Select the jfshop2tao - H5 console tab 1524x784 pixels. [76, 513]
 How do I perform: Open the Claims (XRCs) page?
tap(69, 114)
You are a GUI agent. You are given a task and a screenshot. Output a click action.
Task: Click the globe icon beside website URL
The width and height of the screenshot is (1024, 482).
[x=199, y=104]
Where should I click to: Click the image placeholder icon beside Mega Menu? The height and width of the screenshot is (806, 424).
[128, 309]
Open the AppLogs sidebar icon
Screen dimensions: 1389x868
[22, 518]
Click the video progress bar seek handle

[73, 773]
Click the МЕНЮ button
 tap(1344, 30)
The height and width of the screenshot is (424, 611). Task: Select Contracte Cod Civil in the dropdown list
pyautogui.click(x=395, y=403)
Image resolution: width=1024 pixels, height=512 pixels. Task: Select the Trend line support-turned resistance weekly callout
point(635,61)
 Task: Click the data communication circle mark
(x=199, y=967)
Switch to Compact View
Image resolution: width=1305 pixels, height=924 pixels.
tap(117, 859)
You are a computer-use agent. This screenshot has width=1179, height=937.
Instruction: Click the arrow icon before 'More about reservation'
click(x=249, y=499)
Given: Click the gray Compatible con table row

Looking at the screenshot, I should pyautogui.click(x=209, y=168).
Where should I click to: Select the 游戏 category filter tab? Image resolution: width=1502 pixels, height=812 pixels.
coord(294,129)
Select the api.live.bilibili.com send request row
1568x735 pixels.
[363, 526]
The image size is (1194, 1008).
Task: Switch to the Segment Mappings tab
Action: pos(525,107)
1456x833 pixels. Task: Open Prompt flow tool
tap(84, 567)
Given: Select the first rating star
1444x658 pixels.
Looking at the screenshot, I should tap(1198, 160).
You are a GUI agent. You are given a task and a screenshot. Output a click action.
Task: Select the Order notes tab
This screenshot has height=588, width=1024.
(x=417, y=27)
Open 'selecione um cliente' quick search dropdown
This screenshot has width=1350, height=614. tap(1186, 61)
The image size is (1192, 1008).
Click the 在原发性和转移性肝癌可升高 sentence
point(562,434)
+---+
### What you need to do
Working down from the line that contains "Open 'selecione um", retype each line exactly through the last line of the data, and give nothing else.

### Response to the exercise
Open 'selecione um cliente' quick search dropdown
This screenshot has width=1350, height=614. tap(1186, 61)
The image size is (1192, 1008).
Click the 在原发性和转移性肝癌可升高 sentence
point(562,434)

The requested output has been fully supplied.